* TEXT SHOWN:

--

The Dürer construction

Dürer's "thick" tiling rearranges the pentagons and 10-rhomb tiles of his "thin" tiling to produce gaps that can be filled by 5-rhombs, also called thick rhombs.

In the Painter's Manual, Dürer gives four examples of pentagon tilings. Two of these are periodic. The first of these, the thin tiling, combines the 10-rhomb (often called the thin rhomb) with pentagons as described in the section on pentagon tilings. The second of these, the thick tiling, rearranges the thin tiling to create additional 5-rhomb (thick rhomb) gaps.

Dürer's constructed these tilings by arranging pentagons in a specific pattern and then filling in the gaps with rhombs.

It is possible to create an infinite number of shapes with pentagonal (5-fold) symmetry by extending the 5.5.10, 4.5.20 and 3.10.15 vertex figures. We know from the crystallographic restriction that none of these shapes can tile the plane by themselves. But is it possible to use Dürer's constructions to arrange some of these shapes in a specific pattern and then to fill in the gaps to create a tiling?

The answer in at least some cases is yes. The construction will not always result in a tiling as this depends upon the available prototiles.

The full construction given any tile patch α ("alpha") with 5-fold symmetry is:

  1. Make a copy of the shape and rotate it by π radians (180°).
  2. Join this to the bottom of the original shape, possibly by overlapping common polygons and filling in any gap with a buffer patch. Call this new double patch β ("beta").

--

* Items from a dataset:
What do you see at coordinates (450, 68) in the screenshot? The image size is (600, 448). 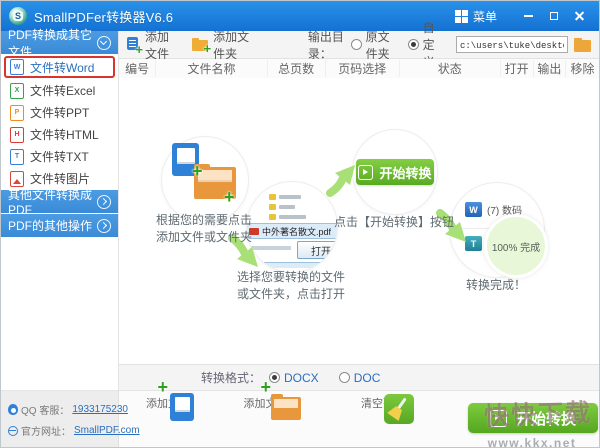 I see `col-status: 状态` at bounding box center [450, 68].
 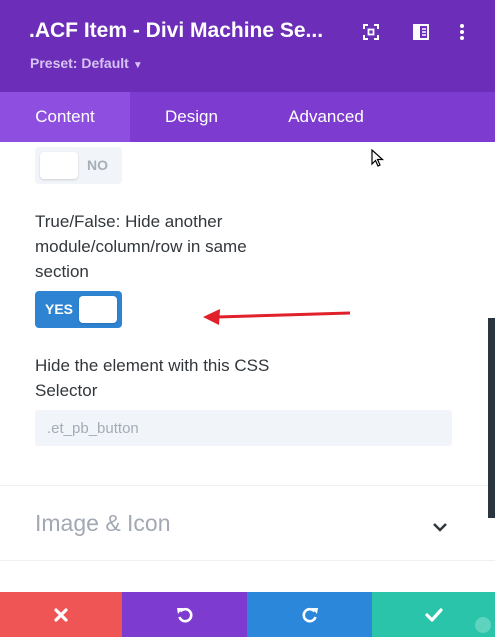 I want to click on hide-other-module-toggle: YES, so click(x=78, y=310).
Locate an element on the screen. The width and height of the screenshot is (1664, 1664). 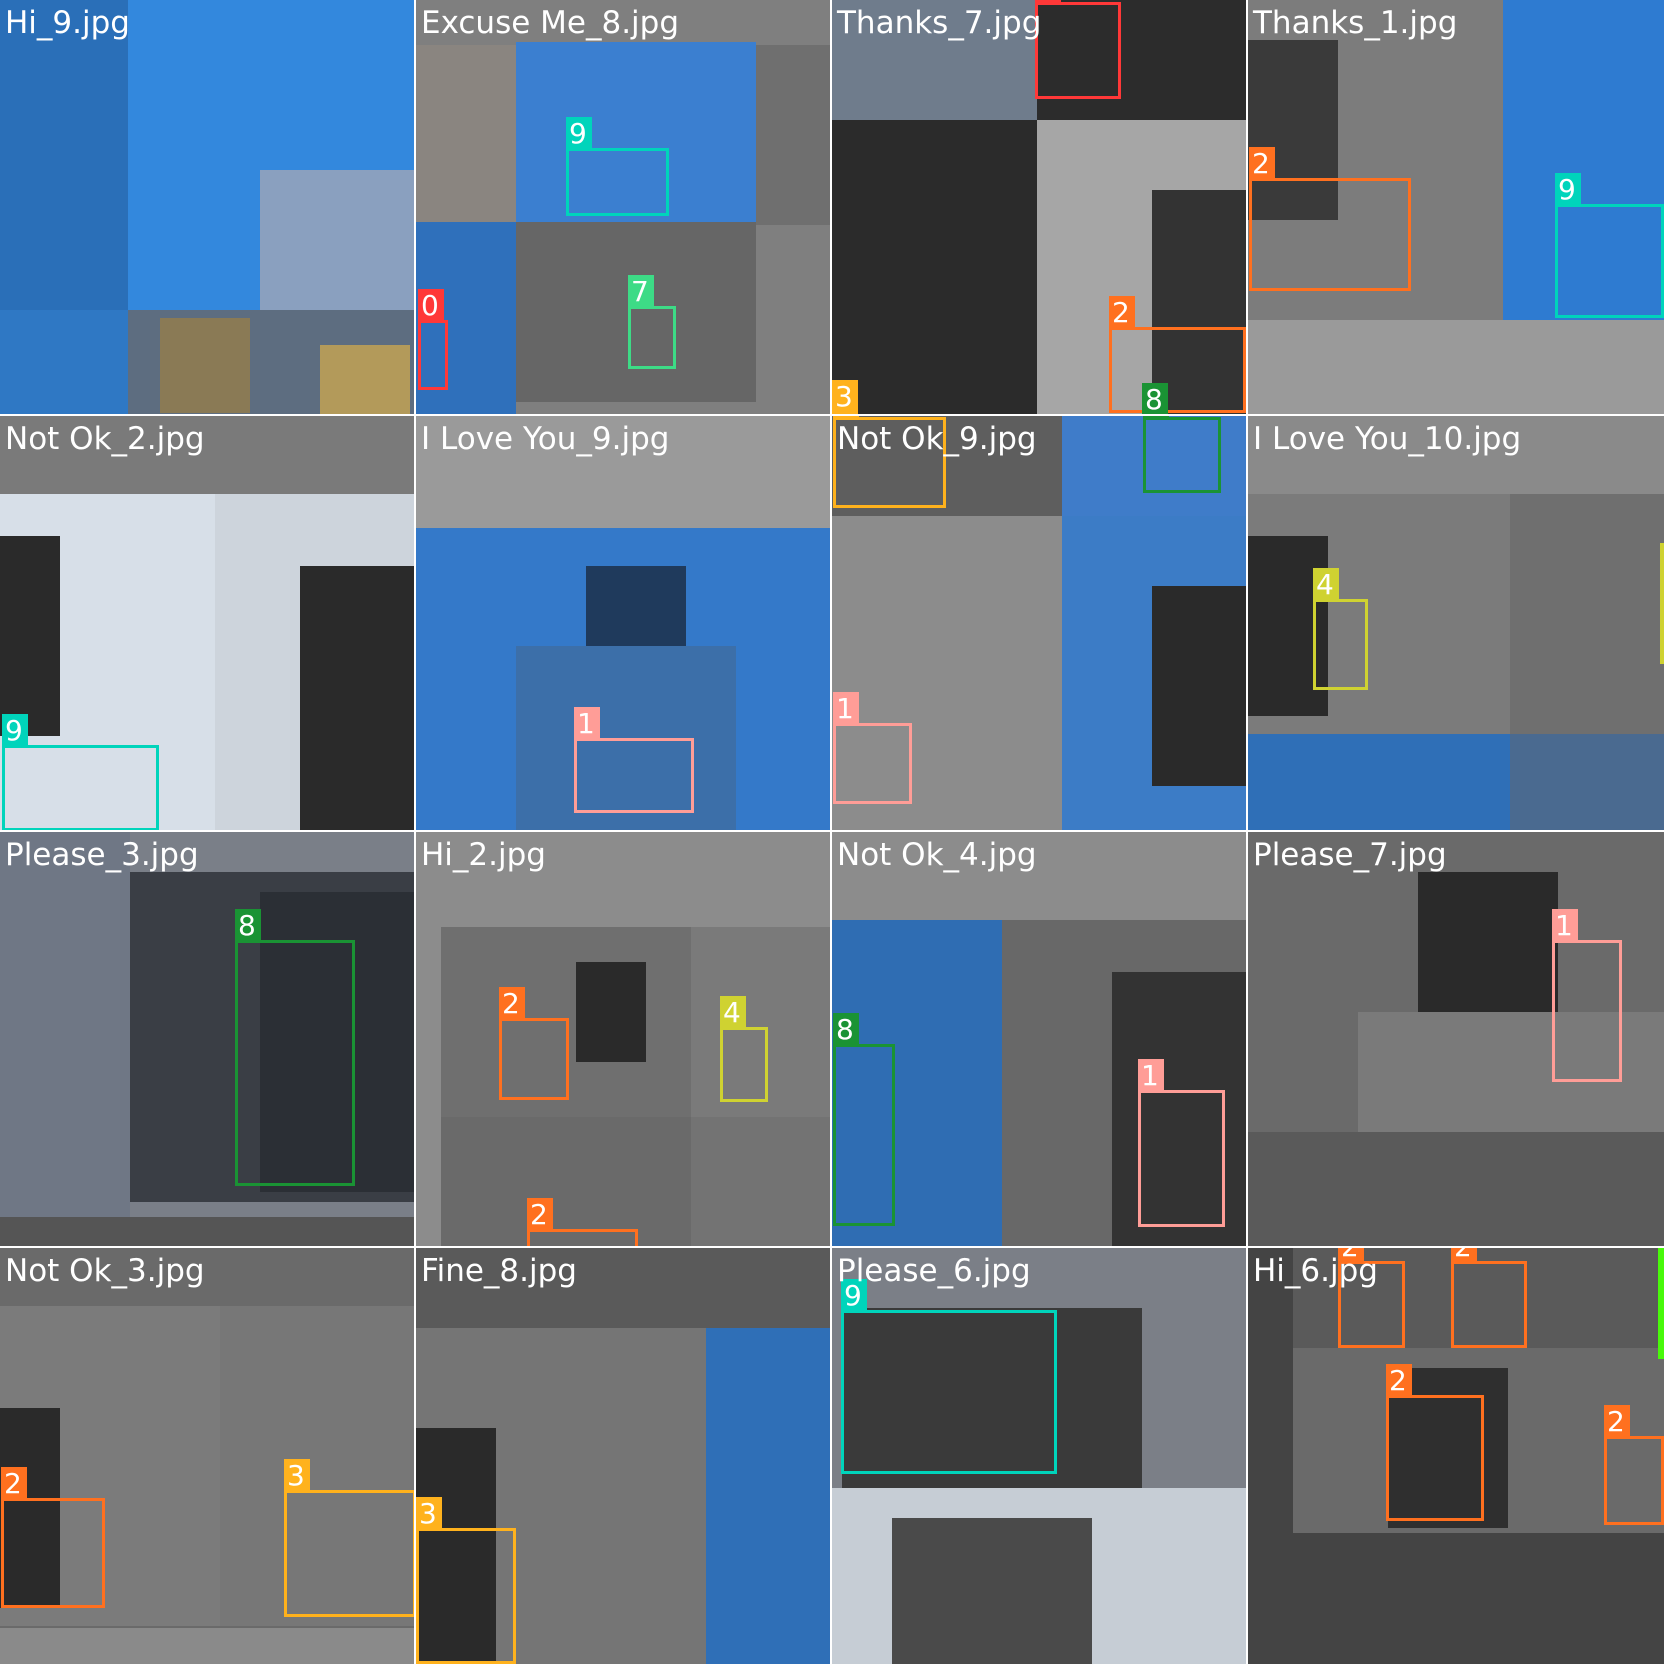
mosaic-tile: Not Ok_2.jpg 9 is located at coordinates (207, 623).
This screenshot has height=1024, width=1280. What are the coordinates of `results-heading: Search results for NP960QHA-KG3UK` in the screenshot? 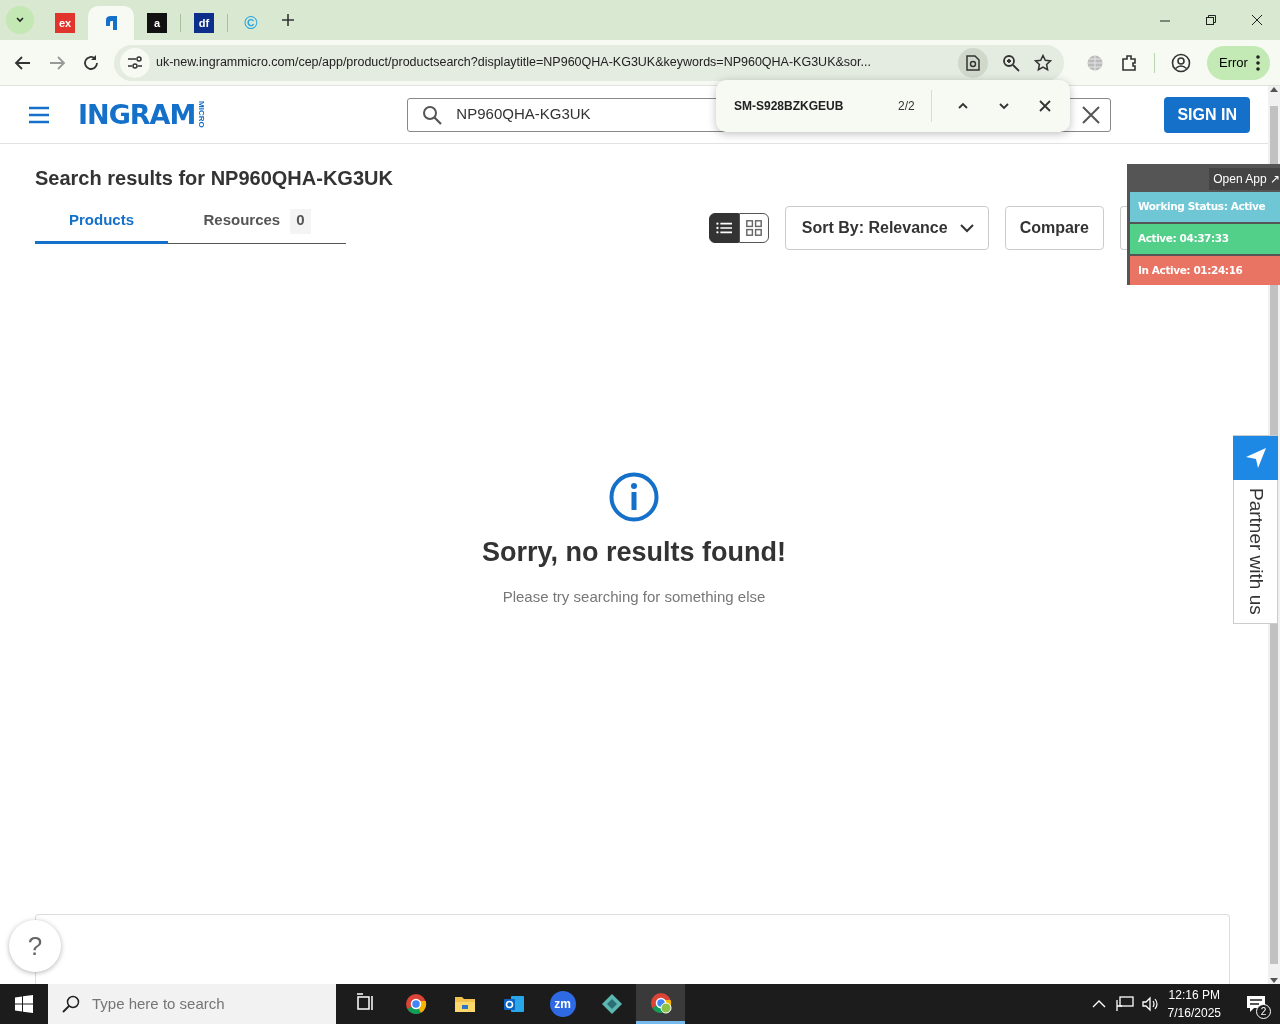 It's located at (214, 178).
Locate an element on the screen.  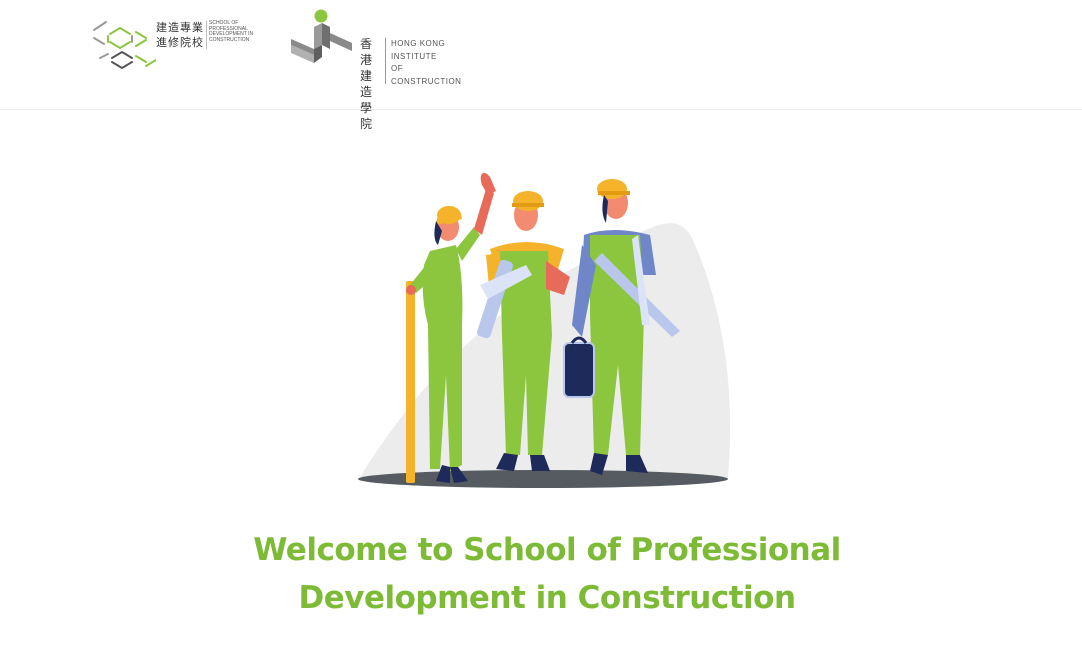
hkic-chinese-line3: 學院 is located at coordinates (366, 116).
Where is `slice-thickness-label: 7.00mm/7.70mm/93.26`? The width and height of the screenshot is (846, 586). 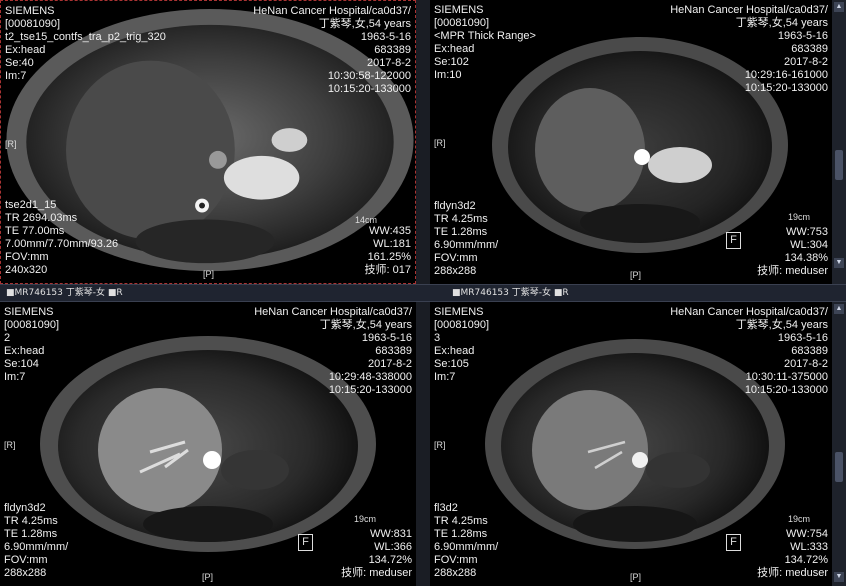
slice-thickness-label: 7.00mm/7.70mm/93.26 is located at coordinates (62, 244).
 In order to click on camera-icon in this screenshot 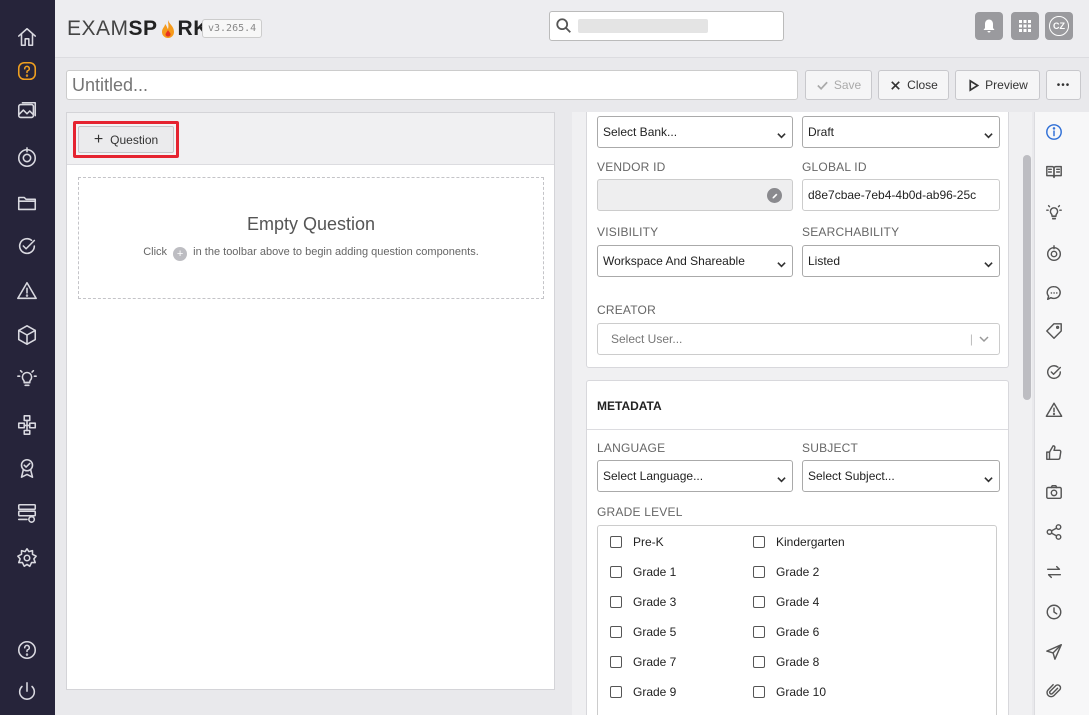, I will do `click(1054, 492)`.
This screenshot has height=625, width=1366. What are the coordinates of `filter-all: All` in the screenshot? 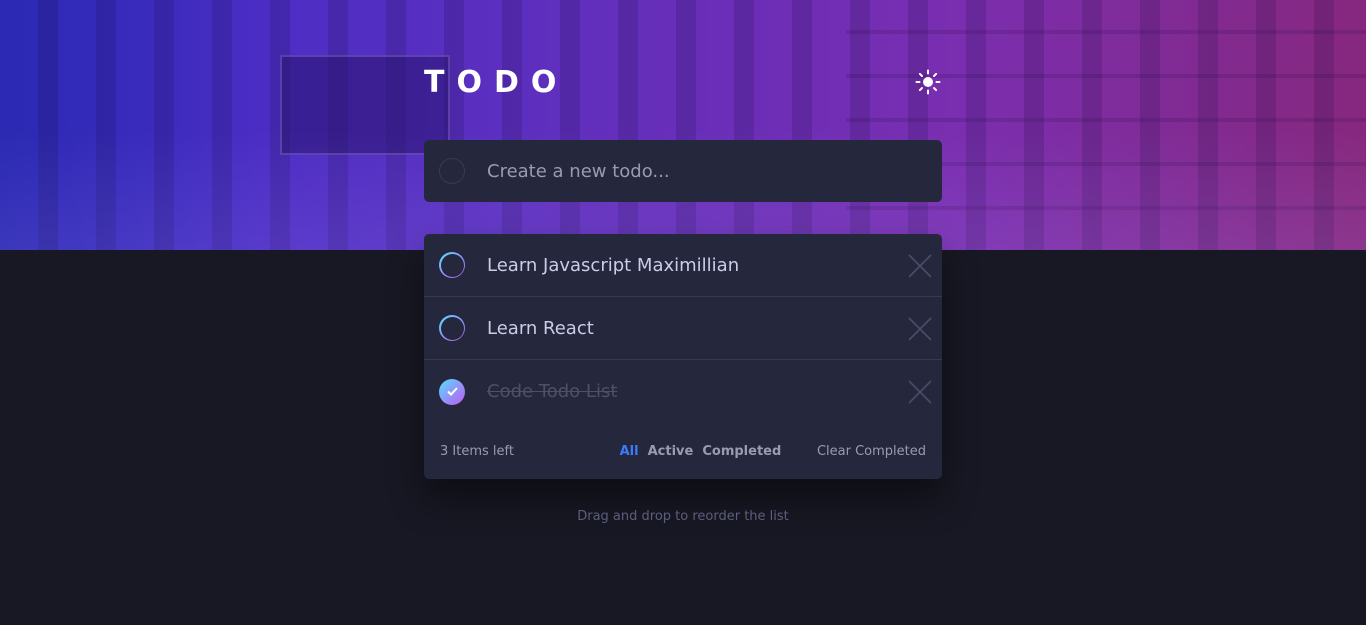 It's located at (630, 452).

--

* EXERCISE AIM: Carry on the text about the Dürer construction of pentagon tilings from the point where it stops.

* RESULT OF THE TASK:
  3. Make a copy of β and place it to the right of β . The polygons required to fill the gap between the two β patches form the thin patch. Give the name γ ("gamma") to the shape formed by the two copies of β with the thin patch between them. β together with the buffer patch and thin patch will tile the plane. This is called a thin tiling.
  4. Place one copy of γ below the other and fill in the gap between them. The polygons required to fill in the gap between the two γ shapes form the thick patch. We'll call this final shape δ ("delta") (two γ patches with the thick patch between them). δ contains 8 copies of the original 5-fold shape plus the buffer, thin and thick patches. The β patch together with the thin and thick patches will also tile the plane. This is called a thick tiling.

To make this clearer, here is a diagram of such a construction. The initial 5-fold shape is the centre of the globe jewel that appears in the Globe 4.5.20 tiling. The thin patch is shown in light blue and the thick patch in orange.

The full thick tiling is shown below. I was not able to construct the thin and thick patches in this case without adding the 3π/10 fractional rhomb to the prototile set used for the Globe 4.5.20 tiling.

A simple 4.5.20 thick tiling

Translational Unit


Skeleton tiling

Tiling (Black and white)

Translational Unit (Black and white)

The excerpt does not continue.